Monday, March 30, 2009

Fibroblast sheets co-cultured with endothelial progenitor cells improvecardiac function of infarcted hearts

Authors:
Hiroshi Kobayashi, MD · Tatsuya Shimizu, MD, PhD
Masayuki Yamato, PhD · Kayoko Tono, MS
Haruchika Masuda, MD, PhD
Takayuki Asahara, MD, PhD
Hiroshi Kasanuki,MD, PhD · Teruo Okano, PhD

J Artif Organs (2008) 11:141–147

The study was done in an effort to improve existing therapies for better cardiac function post heart attack or other related injuries (post attack, usually ventricular function declines). Namely, the focus has been on treatments involving regenerative medicine. Echoing other contributors of the blog, heart problems remains the leading cause of death and a main concern in the present day population. With new and better ways to treat injuries, we can prolong lives and improve life quality post a (serious) heart injury.

Brief Materials Used:
Animal model used: male athymic rats (8-10 weeks old); induced myocardial infarction by ligating the left anterior descending coronary artery so that blood flow ceases. Guinea pigs are another possible model that could have been used. Their hearts are similar to humans (with electrical conduction system and similar muscle contraction system) and bigger than rats or mice. (ref: http://scienceandresearch.homeoffice.gov.uk/animal-research/publications-and-reference/001-abstracts/abstracts2-2006/04september-2006/373?view=Html). The endothelial progenitor cell (EPC) cultures were made from peripheral blood mononuclear cells from Sprague-Dawley rats; fibroblast sheets were cultured from abdominal skin samples from Wistar rats. Refer to article for details of the cell density, time of culture, temperatures, etc.

Experiment:
All rats underwent the induced infarction. Then they were randomly put into four equal sized (n=5) groups: one control who received transplant operation but no transplant (C group), one group received only EPC (E group), one group received only triple-layer fibroblast sheets (F group), and last group received the sandwich-like construct of sheets+EPC (E+F group).

Echocardiographies before transplantation and then weekly for a month were used to measure rat cardiac function. And the animals were sacrificed at the end of the period for histological analyses. Statistical analyses proceeded to evaluate the data.
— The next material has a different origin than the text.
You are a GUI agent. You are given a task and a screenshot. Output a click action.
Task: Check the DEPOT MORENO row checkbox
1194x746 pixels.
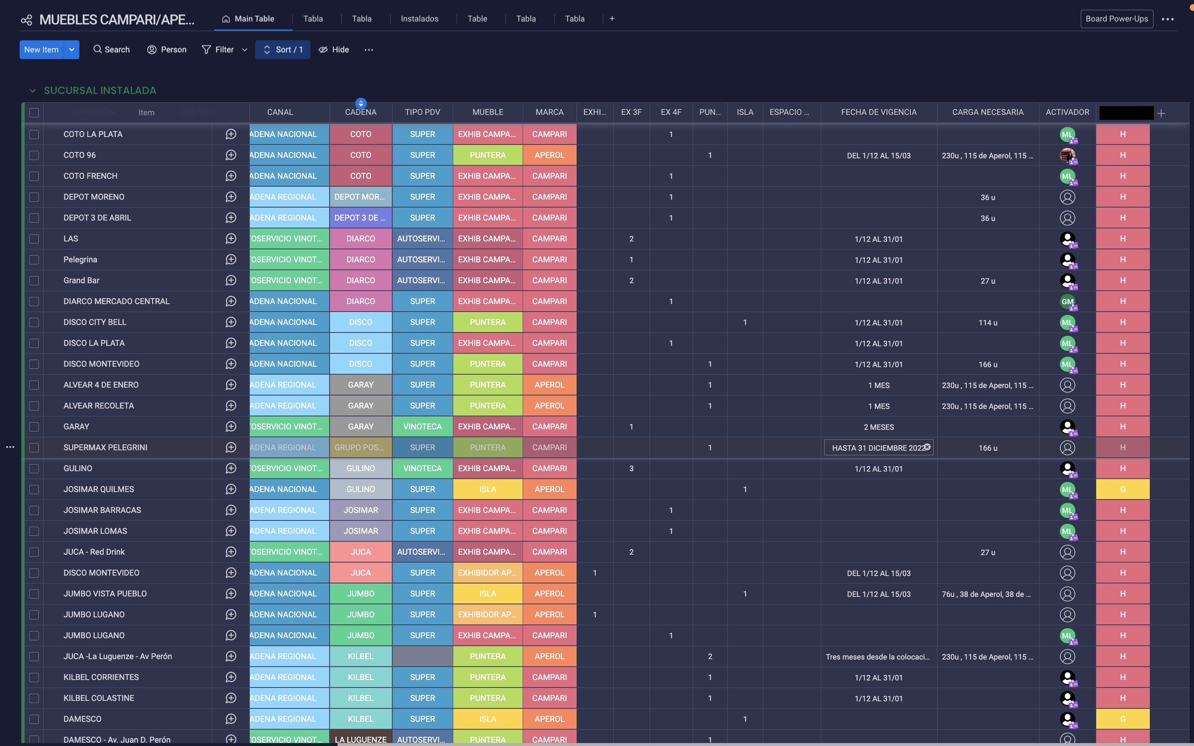(34, 197)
Examples of variables investigated include left ventricular dimensions/wall thickness, quantity of connective tissue via staining. Left ventricular performance (measured by echocardiograph) had significant improvement one week after transplation (and in weeks 2, 3, 4) in the E+F group compared to C group. The other two groups also showed better results than control but not significantly different compared to E+F group. Vascularization in the E+F group was better than E and C group. The vessel walls included both EPC and fibroblasts for the E+F group, suggesting higher effectiveness in transplantation of EPC+Fibroblasts than either two alone. The combination of EPC and fibroblast sheet allows for better adhesion (single cells can and do wash out easily), and accelerate vascularization (with combination of EPC and growth factors embedded between the sheets). Previous studies with fibroblast sheet alone or endothelial cells alone have shown that combination therapy is, in fact, an improvement.
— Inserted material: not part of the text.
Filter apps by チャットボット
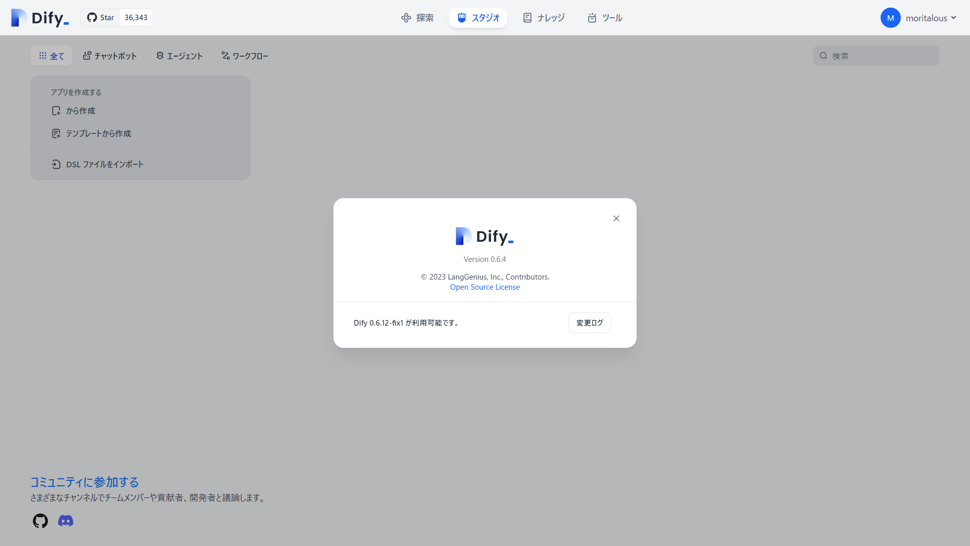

Although the data gathered for this particular paper doesn't show significant improvements from the combination therapy compared to the individualized therapies, the authors referred to results from many other similar and applicable previous experiments, justifying further investigation (using larger animal models, optimizing culturing period and transplant timing, larger sample size, perhaps older animals, etc.). The variables they measured and calculated correlated with cardiac functionalities to address the problem at hand.

3 comments:

Peter said...

Firstly, did the paper make the suggestion about using guinea pig models, or was that found in your research of the subject? Thanks to IACUC standards and subsequent protocols adopted by many labs, obtaining and working with guinea pigs would likely be significantly harder than with rats, but it seems like the results of this study might support such an endeavor, and I'd be interested to see those results compared to these.

Also, as far as the EPC-only and fibroblast-only groups go, did one of them fare noticeably better than the other?

Jessica said...

The paper suggested using other models without specifying. I happened to stumble across something that indicated guinea pigs as a good model for this type of study. Comparing EPC-only to fibroblast-only group wasn't the overall goal of the study, and looking at the figures in the paper, the results from the two showed no statistically significant differences. Although fibroblast-only seemed to have a slight advantage over EPC-only in vascularization since fibroblasts were seeded as sheets and can be controlled in terms of where it is grafted. EPC injections are harder to control and cell loss due to various factors like strain or just wash outs are plausible and likely.

Yifei said...

What are the significant differences between rat, guinea pig and human heart tissue? Perhaps different species show resiliency that may not be comparable in humans and the combination treatment might actually work better in humans.